Stocks rose broadly on Wall Street on Monday, nearly reversing the S&P 500’s losses from last week when jitters over a new coronavirus variant roiled markets.
The benchmark index rose 1.2%. More than 85% of stocks in the index gained ground, with technology companies and banks accounting for a large slice of the gains.
The rally also included airlines, cruise lines and other travel-related companies that stand to benefit from the economy staying clear of more pandemic-related restrictions.
The Dow Jones Industrial Average rose 1.9%, while the Nasdaq composite gained 0.9%. Small-company stocks outpaced the broader market, sending the Russell 2000 index 2% higher. Long-term bond yields rose, also making up a big portion of what they lost last week.
Wall Street was encouraged by comments from Dr Anthony Fauci, the White House’s chief medical adviser, who said early indications suggested that the Omicron variant of Covid-19 may be less dangerous than the Delta variant.
It will still take a few weeks to learn whether Omicron is more contagious, causes more severe illness or evades immunity.
The S&P 500 rose 53.24 points to 4,591.67. The Dow gained 646.95 points to 35,227.03. The Nasdaq rose 139.68 to 15,225.15. The Russell 2000 picked up 44.17 points to 2,203.48.
Bond yields rose, which benefits banks. The yield on the 10-year Treasury rose to 1.44% from 1.33% late on Friday. JPMorgan Chase rose 1.2%.
US crude oil prices rose 4.9% and helped send energy stocks higher. Exxon Mobil rose 1.1%.

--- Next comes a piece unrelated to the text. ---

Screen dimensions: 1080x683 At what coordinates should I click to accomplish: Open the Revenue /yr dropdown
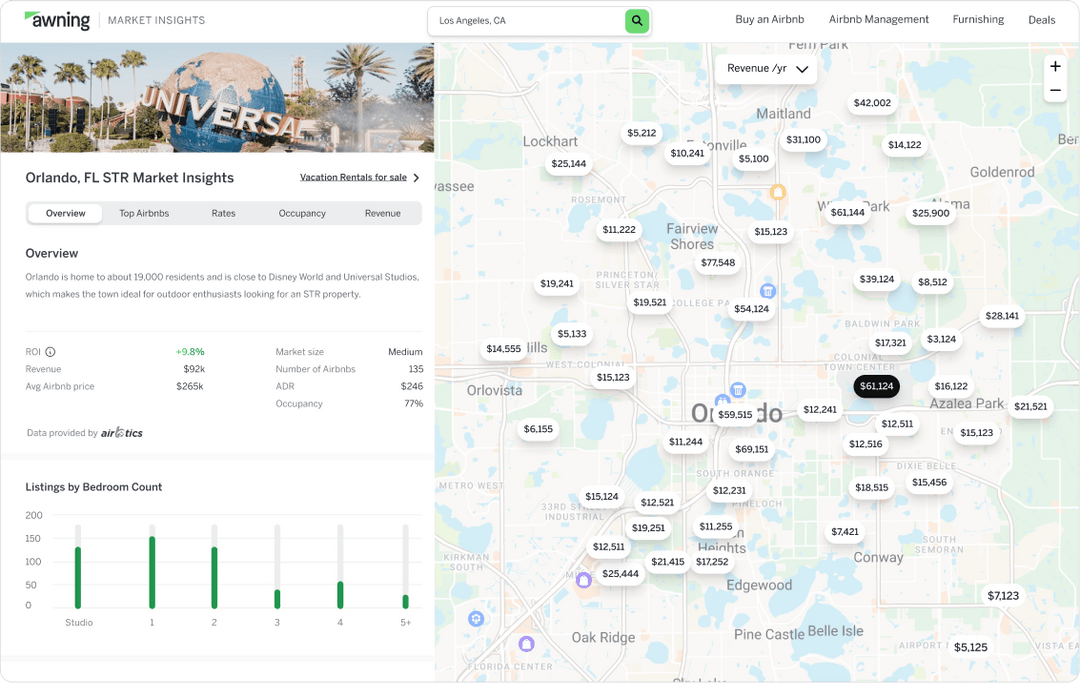[x=766, y=69]

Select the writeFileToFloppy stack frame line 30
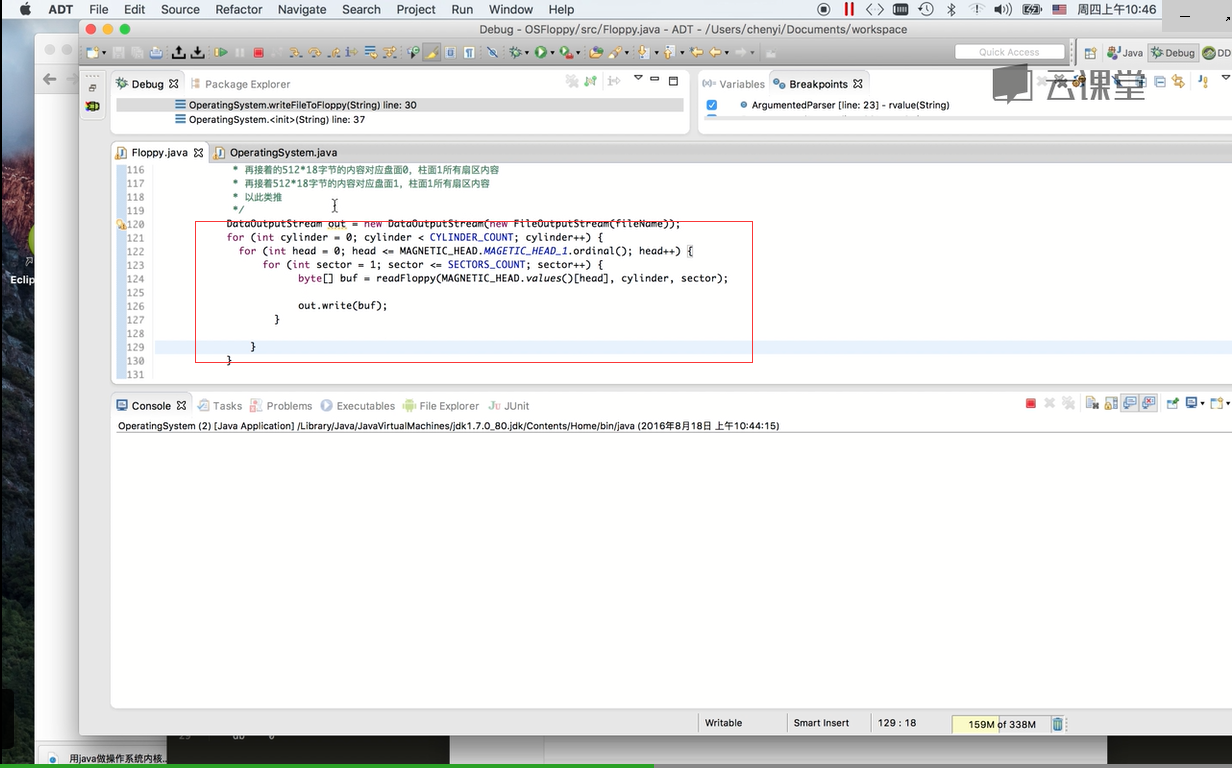point(302,105)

Airlines, cruise operators and a wide range of travel-related companies made solid gains. Norwegian Cruise Line vaulted 9.5% for the biggest gain in the S&P 500. Rivals Carnival and Royal Caribbean jumped 8.1% and 8.2%, respectively.

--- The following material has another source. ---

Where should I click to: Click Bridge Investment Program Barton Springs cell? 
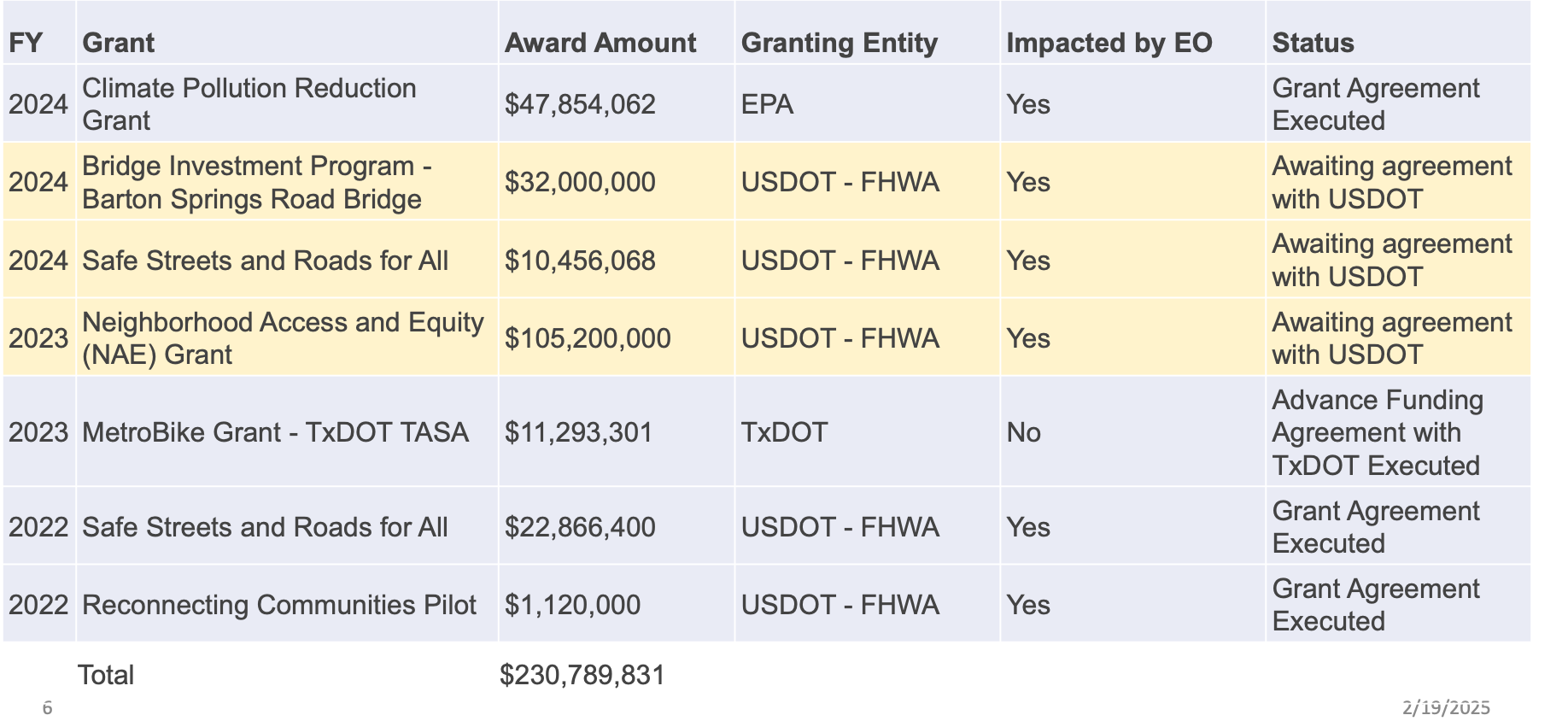256,182
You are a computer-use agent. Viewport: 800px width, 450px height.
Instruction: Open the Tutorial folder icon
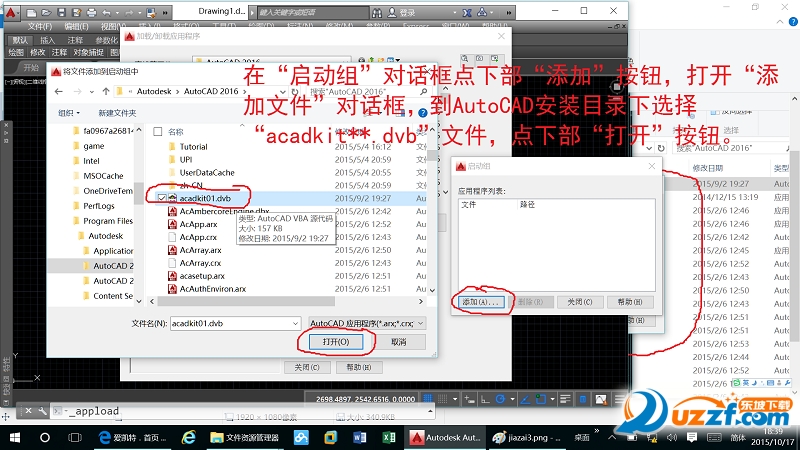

American Airlines climbed 7.9%, while United Airlines gained 8.3%. Expedia Group rose 6.7%. The travel industry has been under pressure over concerns about the latest coronavirus variant and the potential for it to hit economic activity in the midst of the busy holiday season.
Shares in Covid-19 vaccine makers fell. Moderna slid 13.5% for the biggest decline among S&P 500 stocks. Pfizer dropped 5.1% and BioNTech slumped 18.7%.

The stock market is coming off of a choppy week as investors gauged the threat from Covid-19, along with a mixed batch of job market data and lingering inflation concerns. The S&P 500 posted two straight weekly losses heading into this week. The benchmark index is up 22.3% for the year.
Investors will get more economic data this week that could help give them a clearer picture of the economy.
The Labour Department will release its job openings and labour turnover survey for October on Wednesday, along with its weekly unemployment benefits report on Thursday.
Wall Street will get another update on inflation when the Labour Department releases the Consumer Price Index for November on Friday.
A mix of corporate news helped send several stocks higher. Del Taco Restaurants surged 66.1% on news it is being bought by Jack in the Box.
Department store operator Kohl’s rose 5.4% after activist investor Engine Capital LP pushed for a sale or spin off.
BuzzFeed fell 11% in its market debut after the digital media company went public through a merger with a special purpose acquisition company.